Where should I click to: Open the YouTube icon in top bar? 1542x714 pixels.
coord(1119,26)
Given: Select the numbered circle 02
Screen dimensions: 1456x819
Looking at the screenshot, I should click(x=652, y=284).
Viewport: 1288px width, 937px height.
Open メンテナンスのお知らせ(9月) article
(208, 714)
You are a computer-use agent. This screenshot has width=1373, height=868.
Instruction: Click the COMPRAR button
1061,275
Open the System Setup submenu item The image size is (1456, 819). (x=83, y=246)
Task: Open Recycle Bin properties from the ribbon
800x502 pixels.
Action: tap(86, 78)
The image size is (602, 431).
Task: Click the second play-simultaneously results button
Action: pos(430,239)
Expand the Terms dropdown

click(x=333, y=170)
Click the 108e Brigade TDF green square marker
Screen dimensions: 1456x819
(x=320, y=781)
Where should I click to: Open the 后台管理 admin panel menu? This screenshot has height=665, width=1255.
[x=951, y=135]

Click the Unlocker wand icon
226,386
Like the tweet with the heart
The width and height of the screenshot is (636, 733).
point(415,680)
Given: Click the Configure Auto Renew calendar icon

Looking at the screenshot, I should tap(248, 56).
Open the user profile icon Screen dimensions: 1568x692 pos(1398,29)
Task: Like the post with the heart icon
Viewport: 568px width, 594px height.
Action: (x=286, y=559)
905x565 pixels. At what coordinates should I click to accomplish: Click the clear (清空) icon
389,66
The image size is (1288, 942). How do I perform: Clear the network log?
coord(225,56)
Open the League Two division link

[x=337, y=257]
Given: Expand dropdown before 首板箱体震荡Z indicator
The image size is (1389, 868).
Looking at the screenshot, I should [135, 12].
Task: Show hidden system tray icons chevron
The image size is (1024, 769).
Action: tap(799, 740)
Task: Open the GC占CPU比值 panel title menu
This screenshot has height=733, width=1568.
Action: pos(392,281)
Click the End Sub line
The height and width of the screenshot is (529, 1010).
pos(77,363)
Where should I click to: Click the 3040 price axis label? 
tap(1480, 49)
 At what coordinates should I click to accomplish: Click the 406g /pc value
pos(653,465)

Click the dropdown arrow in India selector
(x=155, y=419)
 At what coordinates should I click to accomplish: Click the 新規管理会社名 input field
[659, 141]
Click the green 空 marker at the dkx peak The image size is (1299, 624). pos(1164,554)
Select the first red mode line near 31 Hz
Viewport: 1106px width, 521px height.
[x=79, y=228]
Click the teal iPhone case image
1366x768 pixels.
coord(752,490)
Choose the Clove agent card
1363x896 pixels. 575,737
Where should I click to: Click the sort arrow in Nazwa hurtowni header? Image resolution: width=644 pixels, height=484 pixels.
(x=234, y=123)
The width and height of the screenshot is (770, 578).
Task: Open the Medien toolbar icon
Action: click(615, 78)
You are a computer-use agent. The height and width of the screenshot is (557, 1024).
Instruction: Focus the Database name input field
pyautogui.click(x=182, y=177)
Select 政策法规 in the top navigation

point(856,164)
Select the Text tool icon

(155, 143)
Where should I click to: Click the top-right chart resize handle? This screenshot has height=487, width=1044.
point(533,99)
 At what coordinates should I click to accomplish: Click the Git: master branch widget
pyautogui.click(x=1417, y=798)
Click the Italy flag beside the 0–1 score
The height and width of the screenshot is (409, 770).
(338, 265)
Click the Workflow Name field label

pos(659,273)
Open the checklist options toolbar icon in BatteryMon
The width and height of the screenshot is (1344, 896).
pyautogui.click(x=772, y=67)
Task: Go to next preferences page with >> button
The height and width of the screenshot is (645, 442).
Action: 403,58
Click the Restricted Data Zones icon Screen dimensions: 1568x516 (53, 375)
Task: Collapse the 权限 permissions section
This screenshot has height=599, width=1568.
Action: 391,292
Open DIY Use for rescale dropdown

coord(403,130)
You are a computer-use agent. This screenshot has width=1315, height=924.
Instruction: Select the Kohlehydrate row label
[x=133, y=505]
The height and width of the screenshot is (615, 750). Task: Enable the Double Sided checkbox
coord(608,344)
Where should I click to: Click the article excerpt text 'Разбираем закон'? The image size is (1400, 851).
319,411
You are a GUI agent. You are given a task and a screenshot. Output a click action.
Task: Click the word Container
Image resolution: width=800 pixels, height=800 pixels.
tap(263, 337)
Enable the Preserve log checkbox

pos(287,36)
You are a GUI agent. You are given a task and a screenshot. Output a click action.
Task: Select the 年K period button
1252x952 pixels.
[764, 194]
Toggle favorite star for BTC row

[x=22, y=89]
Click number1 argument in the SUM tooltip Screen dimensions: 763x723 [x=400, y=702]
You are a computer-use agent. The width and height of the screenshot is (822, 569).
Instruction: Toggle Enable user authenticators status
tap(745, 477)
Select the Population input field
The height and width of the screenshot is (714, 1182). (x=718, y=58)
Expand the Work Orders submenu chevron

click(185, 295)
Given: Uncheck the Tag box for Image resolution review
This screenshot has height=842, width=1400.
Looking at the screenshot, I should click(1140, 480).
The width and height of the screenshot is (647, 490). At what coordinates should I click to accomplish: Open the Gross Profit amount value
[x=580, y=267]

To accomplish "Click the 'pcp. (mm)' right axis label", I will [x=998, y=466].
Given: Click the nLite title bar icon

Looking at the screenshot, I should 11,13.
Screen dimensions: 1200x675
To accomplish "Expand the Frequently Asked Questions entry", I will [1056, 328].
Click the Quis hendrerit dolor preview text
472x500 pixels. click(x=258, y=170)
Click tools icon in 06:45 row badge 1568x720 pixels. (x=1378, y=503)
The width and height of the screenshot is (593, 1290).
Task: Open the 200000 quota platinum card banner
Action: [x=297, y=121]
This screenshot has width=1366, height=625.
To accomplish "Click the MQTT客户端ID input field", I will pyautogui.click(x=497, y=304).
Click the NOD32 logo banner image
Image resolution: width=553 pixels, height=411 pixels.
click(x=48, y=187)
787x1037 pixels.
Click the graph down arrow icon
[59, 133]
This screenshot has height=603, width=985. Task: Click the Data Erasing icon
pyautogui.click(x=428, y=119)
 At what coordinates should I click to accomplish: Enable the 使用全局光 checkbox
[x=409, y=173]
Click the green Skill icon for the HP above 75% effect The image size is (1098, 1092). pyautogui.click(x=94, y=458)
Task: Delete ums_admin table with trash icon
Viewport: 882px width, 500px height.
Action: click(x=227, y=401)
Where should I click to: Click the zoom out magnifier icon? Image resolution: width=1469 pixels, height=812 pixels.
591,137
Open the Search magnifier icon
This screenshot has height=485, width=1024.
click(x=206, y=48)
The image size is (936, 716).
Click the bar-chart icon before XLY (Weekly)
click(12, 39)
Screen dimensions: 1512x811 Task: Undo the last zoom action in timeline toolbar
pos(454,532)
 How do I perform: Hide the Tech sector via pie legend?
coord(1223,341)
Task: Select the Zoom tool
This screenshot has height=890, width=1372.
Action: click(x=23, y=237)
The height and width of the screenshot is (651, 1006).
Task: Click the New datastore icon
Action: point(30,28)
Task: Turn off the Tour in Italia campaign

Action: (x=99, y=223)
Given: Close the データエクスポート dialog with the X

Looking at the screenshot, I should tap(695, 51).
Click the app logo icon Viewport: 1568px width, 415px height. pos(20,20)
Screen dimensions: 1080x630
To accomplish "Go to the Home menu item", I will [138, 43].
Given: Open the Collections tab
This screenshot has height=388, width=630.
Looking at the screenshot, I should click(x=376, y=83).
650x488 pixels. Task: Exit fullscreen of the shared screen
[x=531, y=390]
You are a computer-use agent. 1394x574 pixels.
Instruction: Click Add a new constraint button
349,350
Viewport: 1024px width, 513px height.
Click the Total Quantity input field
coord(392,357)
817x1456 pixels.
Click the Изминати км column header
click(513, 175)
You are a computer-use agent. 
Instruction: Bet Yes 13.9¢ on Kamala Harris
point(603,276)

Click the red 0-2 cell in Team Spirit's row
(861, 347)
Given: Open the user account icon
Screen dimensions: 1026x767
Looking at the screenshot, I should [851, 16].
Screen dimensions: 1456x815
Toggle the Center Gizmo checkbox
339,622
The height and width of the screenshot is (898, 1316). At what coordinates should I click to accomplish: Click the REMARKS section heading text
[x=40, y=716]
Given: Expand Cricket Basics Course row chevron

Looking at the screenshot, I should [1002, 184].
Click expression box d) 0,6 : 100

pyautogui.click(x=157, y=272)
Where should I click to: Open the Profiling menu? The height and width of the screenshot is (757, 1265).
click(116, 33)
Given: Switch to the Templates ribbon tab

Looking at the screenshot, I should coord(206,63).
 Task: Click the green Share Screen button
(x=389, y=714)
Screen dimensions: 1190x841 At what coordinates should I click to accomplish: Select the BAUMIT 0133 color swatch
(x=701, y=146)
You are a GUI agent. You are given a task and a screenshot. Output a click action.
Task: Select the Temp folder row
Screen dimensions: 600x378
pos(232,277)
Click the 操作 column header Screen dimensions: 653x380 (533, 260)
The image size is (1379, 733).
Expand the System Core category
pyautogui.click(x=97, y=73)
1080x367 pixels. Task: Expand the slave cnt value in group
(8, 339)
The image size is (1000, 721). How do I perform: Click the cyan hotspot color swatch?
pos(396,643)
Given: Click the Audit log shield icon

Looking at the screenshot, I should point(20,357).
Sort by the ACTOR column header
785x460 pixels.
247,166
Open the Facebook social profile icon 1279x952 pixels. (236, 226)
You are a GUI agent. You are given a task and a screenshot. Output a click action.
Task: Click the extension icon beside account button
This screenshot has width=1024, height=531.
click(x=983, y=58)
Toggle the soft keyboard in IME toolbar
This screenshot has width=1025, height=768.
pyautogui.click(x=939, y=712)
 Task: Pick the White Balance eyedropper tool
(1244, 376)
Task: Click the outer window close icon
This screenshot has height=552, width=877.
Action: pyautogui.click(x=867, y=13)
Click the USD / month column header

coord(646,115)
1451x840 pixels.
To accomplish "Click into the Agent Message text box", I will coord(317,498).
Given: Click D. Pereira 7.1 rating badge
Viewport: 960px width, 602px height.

━━━━

**Soal**
Sebutkan jumlah baris dalam daftar di atas yang memuat kata "arrow". Tolong jawab dengan angkanya saja.

**Penyelesaian Latihan**
3